Susann Kellogg appeals from a summary judgment entered on Lincoln National Bank and Trust Company's petition for construction of the last will and testament of Edwin F. Scheele and for instructions on the disbursement of funds held in a trust created under that will. She raises the following issues on appeal:
1) whether the trial court erred in denying her motion to vacate the summary judgment, which was based on alleged newly discovered evidence;
2) whether the trial court erred in finding that no ademption by satisfaction occurred even though one month prior to his death, the testator gave 150 shares of stock to his son;
3) whether a genuine issue of material fact exists regarding ademption by extinction of the trust corpus;
4) whether a genuine issue of material fact exists regarding the testator's intent as to the disposition of his property;
5) whether the trial court erred in determining that the doctrines of equitable *421 deviation and approximation were unavailable to effectuate the testator's intent; and
6) whether the trial court erred in striking portions of hеr contentions which alleged that the predecessor trustee breached his fiduciary duty to the benefit of his heirs and to her detriment.
We affirm.
Edwin Scheele died on August 23, 1961, approximately one month after he had given 150 shares of stock in William Scheele & Sons, Inc. to his son, Richard. In his will, Scheele named his daughter, Susann Kellogg, and Richard as co-executors. 1 The will implemented an AB trust arrangement whereby all property qualifying for the marital deduction was to be placed in Trust A and the residue of the estate was to be placed in Trust B. Scheele's wife, Marcella, was to receive the net income from Trust B during her life; hence, the trust corpus was not to be distributed until her death. Richard was named as trustee for both trusts.

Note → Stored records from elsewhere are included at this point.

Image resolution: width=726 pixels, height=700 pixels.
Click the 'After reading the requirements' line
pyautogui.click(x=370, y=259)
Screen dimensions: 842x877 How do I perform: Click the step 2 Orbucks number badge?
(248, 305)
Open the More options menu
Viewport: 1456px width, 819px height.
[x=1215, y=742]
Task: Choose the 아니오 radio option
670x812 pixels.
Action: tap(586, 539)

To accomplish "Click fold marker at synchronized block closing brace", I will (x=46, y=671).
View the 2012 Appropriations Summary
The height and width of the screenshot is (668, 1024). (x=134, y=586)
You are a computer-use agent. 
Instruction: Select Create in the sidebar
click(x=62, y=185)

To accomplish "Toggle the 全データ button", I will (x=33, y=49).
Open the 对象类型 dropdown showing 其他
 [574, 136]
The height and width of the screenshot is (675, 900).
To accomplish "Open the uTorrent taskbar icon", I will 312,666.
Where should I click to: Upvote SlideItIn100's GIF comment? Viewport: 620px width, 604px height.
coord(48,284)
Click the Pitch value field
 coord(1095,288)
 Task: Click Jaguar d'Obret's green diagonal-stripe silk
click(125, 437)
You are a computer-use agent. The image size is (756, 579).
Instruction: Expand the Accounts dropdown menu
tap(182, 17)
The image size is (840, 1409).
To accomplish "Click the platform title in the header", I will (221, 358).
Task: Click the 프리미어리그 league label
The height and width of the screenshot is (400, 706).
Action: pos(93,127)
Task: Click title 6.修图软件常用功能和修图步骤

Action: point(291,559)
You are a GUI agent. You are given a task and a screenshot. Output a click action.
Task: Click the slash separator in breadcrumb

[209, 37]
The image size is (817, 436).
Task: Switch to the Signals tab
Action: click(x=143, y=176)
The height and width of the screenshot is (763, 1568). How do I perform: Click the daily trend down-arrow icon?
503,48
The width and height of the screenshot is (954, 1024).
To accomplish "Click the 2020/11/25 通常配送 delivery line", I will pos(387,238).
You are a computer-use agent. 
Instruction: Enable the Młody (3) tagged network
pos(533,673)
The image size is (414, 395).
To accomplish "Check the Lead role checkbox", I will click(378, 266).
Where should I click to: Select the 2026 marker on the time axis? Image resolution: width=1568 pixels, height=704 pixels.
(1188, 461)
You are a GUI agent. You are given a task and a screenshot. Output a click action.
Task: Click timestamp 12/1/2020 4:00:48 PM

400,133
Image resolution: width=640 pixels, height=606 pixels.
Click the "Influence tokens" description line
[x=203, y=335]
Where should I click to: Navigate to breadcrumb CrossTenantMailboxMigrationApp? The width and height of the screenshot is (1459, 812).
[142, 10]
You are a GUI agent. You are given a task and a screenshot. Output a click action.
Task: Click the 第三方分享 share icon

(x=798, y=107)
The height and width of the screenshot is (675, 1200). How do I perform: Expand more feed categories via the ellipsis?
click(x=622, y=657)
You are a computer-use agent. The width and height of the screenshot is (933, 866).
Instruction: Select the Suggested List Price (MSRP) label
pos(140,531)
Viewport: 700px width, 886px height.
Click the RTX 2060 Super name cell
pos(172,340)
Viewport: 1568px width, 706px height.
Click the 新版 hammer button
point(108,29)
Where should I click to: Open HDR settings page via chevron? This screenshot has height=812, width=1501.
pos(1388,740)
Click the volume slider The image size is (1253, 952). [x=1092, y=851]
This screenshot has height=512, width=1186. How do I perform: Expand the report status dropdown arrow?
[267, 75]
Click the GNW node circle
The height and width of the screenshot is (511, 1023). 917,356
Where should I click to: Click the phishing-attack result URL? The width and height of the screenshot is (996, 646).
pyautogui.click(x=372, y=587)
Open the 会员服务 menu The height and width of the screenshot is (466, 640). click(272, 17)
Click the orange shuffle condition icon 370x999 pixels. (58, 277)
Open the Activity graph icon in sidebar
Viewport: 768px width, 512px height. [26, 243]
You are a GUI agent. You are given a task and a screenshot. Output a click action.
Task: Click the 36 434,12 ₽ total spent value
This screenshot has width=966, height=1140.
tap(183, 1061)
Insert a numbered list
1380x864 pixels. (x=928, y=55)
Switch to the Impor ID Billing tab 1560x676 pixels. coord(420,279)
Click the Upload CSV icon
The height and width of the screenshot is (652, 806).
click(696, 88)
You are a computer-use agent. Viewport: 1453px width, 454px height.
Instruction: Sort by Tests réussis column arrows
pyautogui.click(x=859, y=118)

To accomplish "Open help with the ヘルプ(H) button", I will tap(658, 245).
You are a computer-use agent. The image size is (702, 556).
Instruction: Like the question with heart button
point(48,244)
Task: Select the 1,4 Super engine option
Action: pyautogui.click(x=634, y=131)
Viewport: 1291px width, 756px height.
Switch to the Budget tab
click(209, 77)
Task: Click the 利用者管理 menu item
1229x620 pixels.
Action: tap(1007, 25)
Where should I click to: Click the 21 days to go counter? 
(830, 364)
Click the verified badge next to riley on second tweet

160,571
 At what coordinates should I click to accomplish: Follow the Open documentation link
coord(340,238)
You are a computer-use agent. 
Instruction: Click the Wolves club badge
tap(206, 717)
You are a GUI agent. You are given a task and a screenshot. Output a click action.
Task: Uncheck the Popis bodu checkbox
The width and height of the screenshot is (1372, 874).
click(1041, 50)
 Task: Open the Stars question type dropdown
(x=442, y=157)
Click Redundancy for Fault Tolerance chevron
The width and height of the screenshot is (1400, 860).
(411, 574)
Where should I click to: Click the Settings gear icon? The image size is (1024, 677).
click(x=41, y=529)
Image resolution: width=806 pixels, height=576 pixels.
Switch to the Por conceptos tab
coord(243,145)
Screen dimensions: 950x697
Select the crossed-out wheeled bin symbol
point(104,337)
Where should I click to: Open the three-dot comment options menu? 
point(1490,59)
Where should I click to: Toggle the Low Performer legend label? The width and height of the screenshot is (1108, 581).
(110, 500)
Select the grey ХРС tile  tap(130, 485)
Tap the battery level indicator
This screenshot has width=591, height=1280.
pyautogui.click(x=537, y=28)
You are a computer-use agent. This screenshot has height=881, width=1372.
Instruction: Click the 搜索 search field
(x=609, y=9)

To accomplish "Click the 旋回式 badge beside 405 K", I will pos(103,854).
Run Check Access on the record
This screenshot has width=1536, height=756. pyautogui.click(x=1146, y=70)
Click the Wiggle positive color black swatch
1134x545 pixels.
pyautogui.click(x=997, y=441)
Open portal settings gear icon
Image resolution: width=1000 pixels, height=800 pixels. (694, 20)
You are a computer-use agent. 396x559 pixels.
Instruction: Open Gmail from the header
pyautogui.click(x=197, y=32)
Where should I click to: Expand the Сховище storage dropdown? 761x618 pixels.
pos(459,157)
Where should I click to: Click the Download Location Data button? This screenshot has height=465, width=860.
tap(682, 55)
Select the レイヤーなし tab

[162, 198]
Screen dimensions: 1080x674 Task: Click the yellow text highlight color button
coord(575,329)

Upon distribution of the estate in 1965, the only property placed in Trust B was 495 shares of William Scheele & Sons, Inc. stock which had a value of $73,324.35. This stock was sold for $835,000.00 in May of 1975 when RKO Bottlers of Fort Wayne, Inc. purchased all of the issued and outstanding stock of William Scheele & Sons Company, Inc. The proceeds from the sale of thе 495 shares were placed in Trust B. Richard died in 1975, and in July of that year Lincoln National Bank and Trust Company of Fort Wayne was appointed successor trustee.
Marcella Scheele died on July 9, 1983 and in November of that year, Lincoln National petitioned the Allen Superior Court to construe Edwin Scheele's will and to instruct it regarding disbursement of the trust corpus. The pertinent portions of Edwin Scheele's will provided:
EIGHTH: All property devised and bequeathed to my said son, RICHARD E. SCHEELE, as Trustee of Trust B, shall be held and administered by him as a separate trust as follows:
(1) I direct the Trustee to demand, collect, take and receive the income, rents and profits derived from Trust B and from such income, rents and profits the Trustee shall first pay all the necessary costs and expenses incident to the attendant upon the execution of this Trust, which, in the sole opinion and discretion of the Trustee, are properly chargeable against income but such charges which, in the sole opinion and discretion of the Trustee, are properly сhargeable against the corpus of Trust B, may be charged against the corpus of, rather than the income of Trust B. The remainder of the income (hereinafter called "net income") shall be distributed as hereinafter provided:
(a) The Trustee shall pay the net income to the beneficiary or benefi-claries hereinafter designated in installments not less frequently than quarterly.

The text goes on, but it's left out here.